Według wcześniejszych doniesień, drakońskie unijne kary, miały zacząć obowiązywać dopiero od 15 grudnia tego roku.
Komisja Europejska już 2 lata walczy z Microsoftem. Amerykański gigant na razie nic sobie z tego nie robi. Dalej łamie europejskie przepisy o konkurencji. Zapłacił już karę - prawie 500 milionów euro, ale do tej pory nie ujawnił kodu źródłowego systemu Windows. Bez tych informacji, wszystkie programy konkurencji, mogą tylko próbować współpracować z najpopularniejszym oprogramowaniem na świecie, ale zawsze jest niebezpieczeństwo, że nagle odmówią współpracy.
Może wizja straty 3 milionów euro dziennie, skłoni wreszcie Microsoft do ujawnienia swoich tajemnic.

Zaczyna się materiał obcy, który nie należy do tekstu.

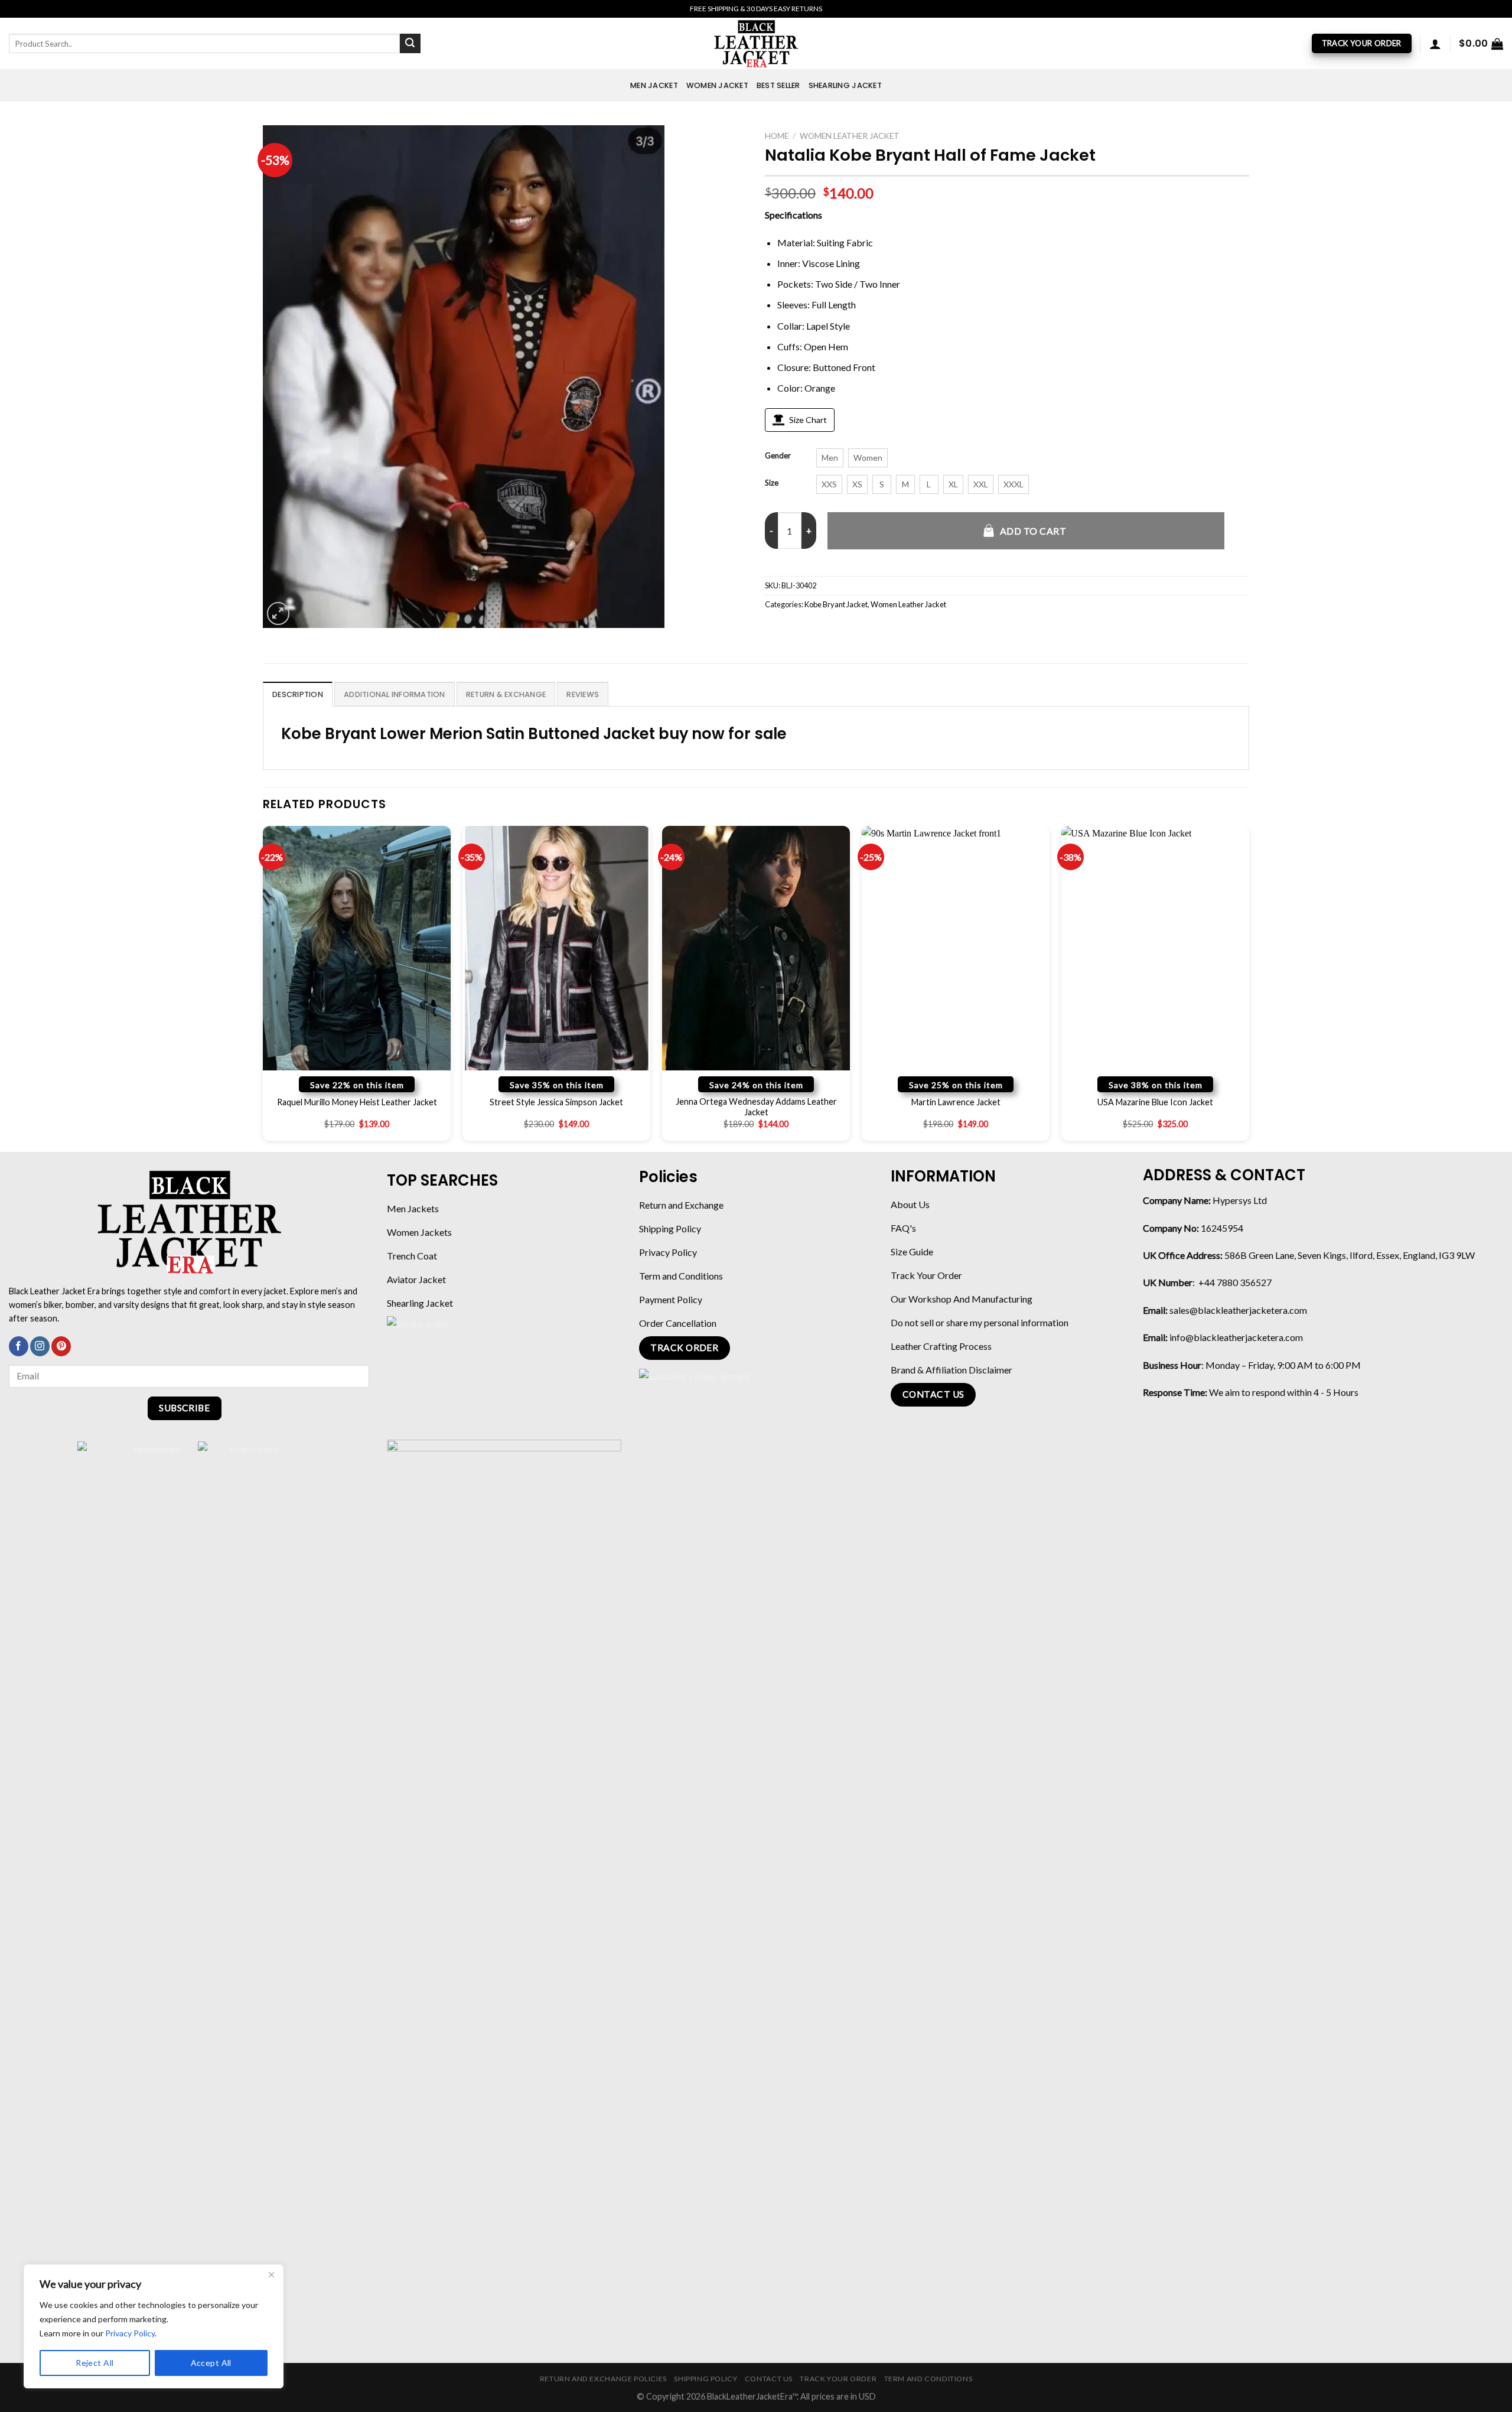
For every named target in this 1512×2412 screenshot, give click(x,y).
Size (771, 483)
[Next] (1248, 988)
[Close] (271, 2274)
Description (297, 694)
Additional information (394, 694)
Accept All (211, 2363)
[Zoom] (278, 613)
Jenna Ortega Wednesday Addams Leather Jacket (756, 1107)
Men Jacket (654, 85)
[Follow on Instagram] (40, 1346)
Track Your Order (838, 2378)
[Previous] (263, 988)
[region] (154, 2326)
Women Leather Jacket (850, 136)
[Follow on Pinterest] (61, 1346)
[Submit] (410, 44)
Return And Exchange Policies (603, 2378)
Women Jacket (717, 85)
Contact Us (769, 2378)
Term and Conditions (928, 2378)
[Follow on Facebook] (18, 1346)
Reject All (94, 2363)
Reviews (582, 694)
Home (776, 136)
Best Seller (778, 85)
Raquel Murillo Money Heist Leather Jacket (357, 1102)
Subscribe (184, 1407)
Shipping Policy (705, 2378)
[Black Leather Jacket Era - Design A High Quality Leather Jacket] (756, 43)
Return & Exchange (506, 694)
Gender (778, 456)
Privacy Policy (130, 2333)
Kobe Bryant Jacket (836, 604)
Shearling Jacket (845, 85)
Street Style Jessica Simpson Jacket (556, 1102)
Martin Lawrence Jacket (956, 1102)
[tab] (298, 694)
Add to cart (1033, 530)
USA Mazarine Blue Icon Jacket (1155, 1102)
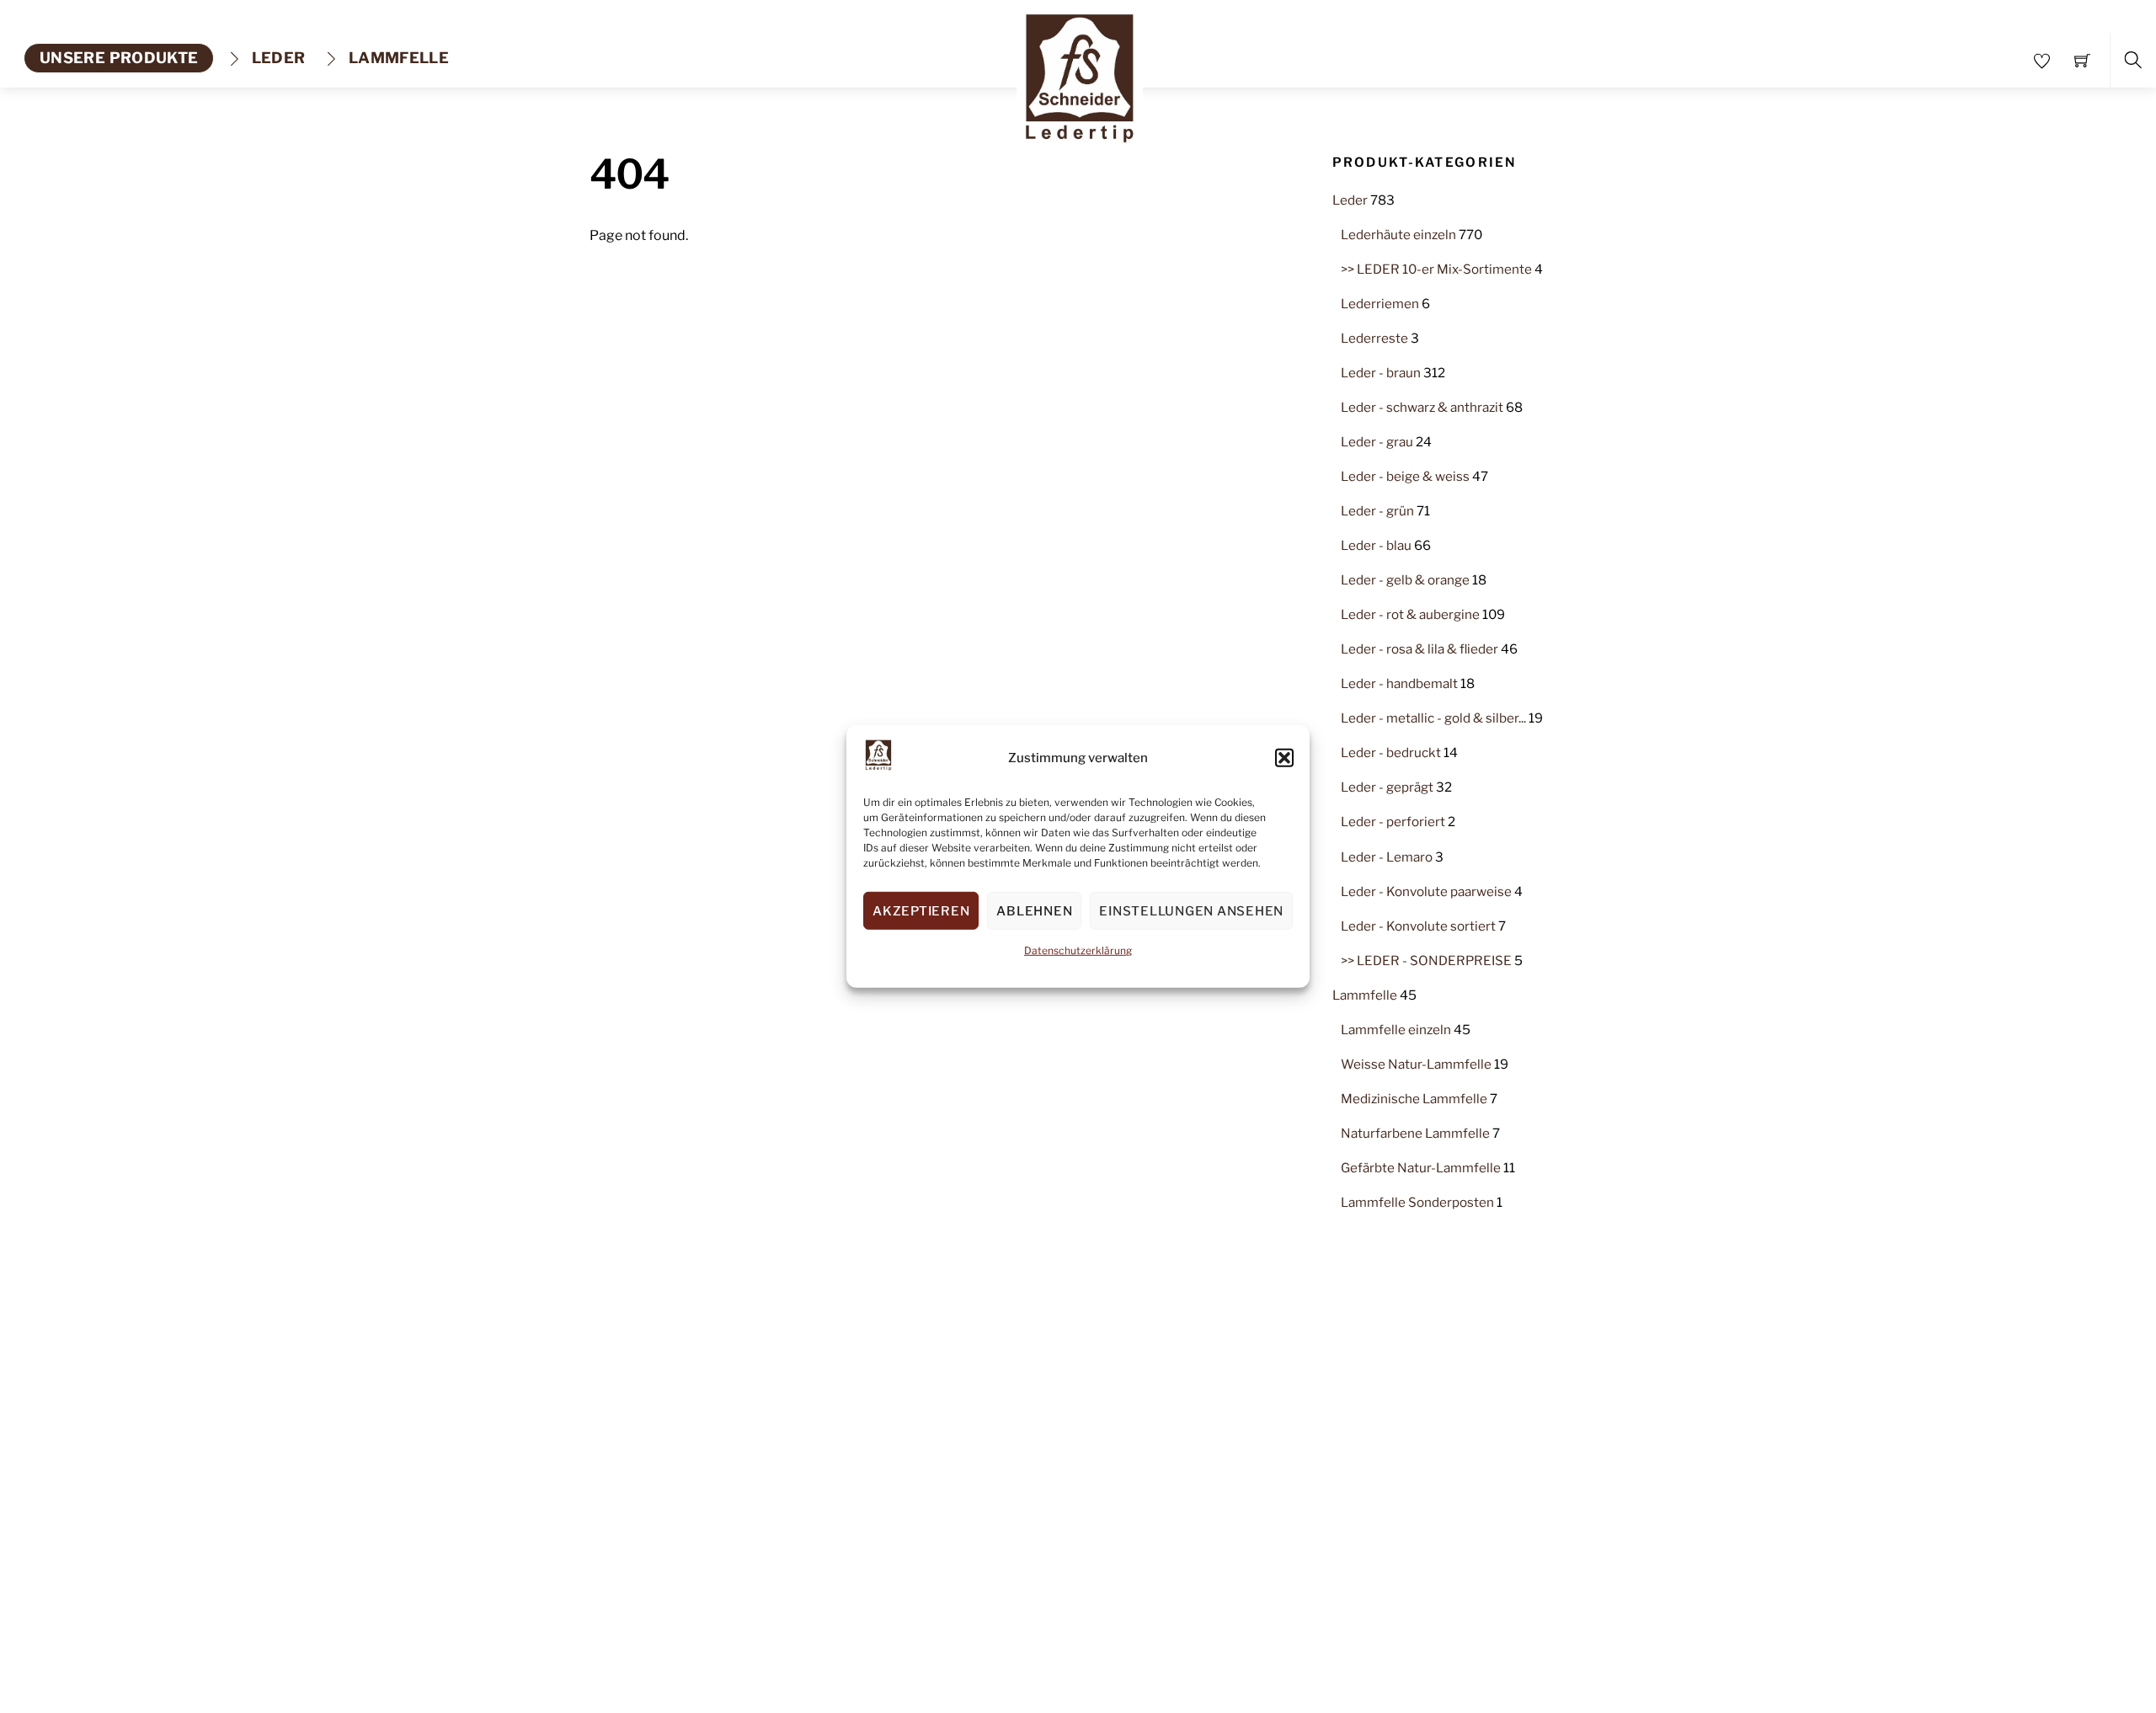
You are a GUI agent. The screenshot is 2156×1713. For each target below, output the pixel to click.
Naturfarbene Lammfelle (1415, 1133)
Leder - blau (1376, 545)
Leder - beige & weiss (1405, 476)
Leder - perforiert (1393, 822)
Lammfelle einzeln (1396, 1030)
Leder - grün (1377, 511)
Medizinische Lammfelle (1414, 1099)
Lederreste (1374, 338)
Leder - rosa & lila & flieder (1419, 649)
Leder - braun (1381, 373)
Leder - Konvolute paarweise (1426, 891)
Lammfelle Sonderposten (1417, 1202)
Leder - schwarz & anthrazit (1422, 407)
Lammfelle (397, 58)
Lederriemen (1380, 304)
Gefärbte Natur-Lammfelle (1421, 1168)
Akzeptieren (921, 911)
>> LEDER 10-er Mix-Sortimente (1436, 269)
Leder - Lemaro (1387, 857)
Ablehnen (1034, 911)
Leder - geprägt (1387, 787)
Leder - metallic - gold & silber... (1433, 718)
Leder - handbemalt (1399, 683)
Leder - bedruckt (1391, 752)
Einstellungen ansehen (1191, 911)
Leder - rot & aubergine (1410, 614)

Jest szansa, że wreszcie nasze komputery przestaną się ciągle zawieszać! Do 31 lipca Microsoft musi dostosować się do zaleceń Unii Europejskiej i ujawnić informacje na temat systemu operacyjnego Windows, zainstalowanego w 90 procentach komputerów na świecie. Chodzi o to, żeby konkurenci mogli pisać programy, bez problemów współpracujące z Windows. Jeśli Microsoft nie przekaże informacji, zapłaci 3 miliony kary dziennie - pisze agencja Reutera.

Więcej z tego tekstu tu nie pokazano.